Reputation: 1691
I saw some related topics here , but still it isn't clear to me, How group by the latest row values with cassandra 4.0.1
Let's say my table looks like;
CREATE TABLE simple_search (
engine text,
term text,
time bigint,
rank bigint,
url text,
domain text,
pagenum bigint,
descr text,
display_url text,
title text,
type text,
PRIMARY KEY ((domain), term , time , engine, url , pagenum)

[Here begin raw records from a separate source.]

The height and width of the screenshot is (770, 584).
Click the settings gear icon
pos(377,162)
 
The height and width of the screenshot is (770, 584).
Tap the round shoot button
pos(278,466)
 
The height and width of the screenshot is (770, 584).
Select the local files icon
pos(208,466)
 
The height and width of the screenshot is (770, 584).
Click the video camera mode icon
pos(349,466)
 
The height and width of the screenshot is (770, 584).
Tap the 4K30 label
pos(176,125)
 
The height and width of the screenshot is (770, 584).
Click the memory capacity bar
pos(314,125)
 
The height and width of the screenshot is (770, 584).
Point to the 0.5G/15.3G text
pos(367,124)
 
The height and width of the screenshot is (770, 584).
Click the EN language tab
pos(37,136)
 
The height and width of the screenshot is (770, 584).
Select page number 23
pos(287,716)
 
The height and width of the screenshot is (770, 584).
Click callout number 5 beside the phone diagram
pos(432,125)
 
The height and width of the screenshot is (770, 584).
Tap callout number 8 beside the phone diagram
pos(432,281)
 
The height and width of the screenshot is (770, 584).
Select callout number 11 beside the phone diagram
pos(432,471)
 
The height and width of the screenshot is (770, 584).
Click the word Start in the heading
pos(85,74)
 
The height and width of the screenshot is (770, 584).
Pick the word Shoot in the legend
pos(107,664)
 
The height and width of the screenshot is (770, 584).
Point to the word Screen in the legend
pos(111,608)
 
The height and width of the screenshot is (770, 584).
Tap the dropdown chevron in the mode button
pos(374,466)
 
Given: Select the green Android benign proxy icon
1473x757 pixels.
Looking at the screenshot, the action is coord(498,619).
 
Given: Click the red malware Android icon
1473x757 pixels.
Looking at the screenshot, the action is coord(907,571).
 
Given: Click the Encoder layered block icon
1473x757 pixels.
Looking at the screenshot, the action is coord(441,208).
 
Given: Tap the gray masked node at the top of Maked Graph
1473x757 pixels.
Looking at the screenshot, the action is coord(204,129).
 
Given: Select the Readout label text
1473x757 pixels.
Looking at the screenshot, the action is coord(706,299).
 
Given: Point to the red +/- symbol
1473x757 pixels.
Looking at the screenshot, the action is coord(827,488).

) WITH CLUSTERING ORDER BY (term DESC, time DESC, engine DESC , url DESC);
My data looks like:
SELECT time, rank, term from search_by_domain_termsV2 where domain ='zerotoappstore.com'
time , rank, term
1633297772, 105, avfoundation swift
1633315263, 112, best ide
1633332881, 119, best ide
1633365856, 50, developing an app cost
1633375273, 36, developing an app cost
I want to have after group by
time , rank, term
1633297772, 105, avfoundation swift
1633332881, 119, best ide
1633375273, 36, developing an app cost
If I do
SELECT max(time) , rank, term from search_by_domain_termsV2 where domain ='zerotoappstore.com' GROUP BY term;
it gives me the correct max time value but not correct rating,and term.
1633297772 105 avfoundation swift
1633332881 112 best ide
1633375273 50 developing an app cost
Is it possible to group by term and take the max value of time ?
Upvotes: 2
Views: 169
Reputation: 649
@VitalyT,
First, if we're not specifying the pagenum
as part of the clustering order by clause of the create table construct, it would give you an error as follows:
InvalidRequest: Error from server: code=2200 [Invalid query] message="Clustering key columns must exactly match columns in CLUSTERING ORDER BY directive"
so, it has to be like as follows:
CREATE TABLE IF NOT EXISTS simple_search(
...
PRIMARY KEY (domain, term, time, engine, url, pagenum)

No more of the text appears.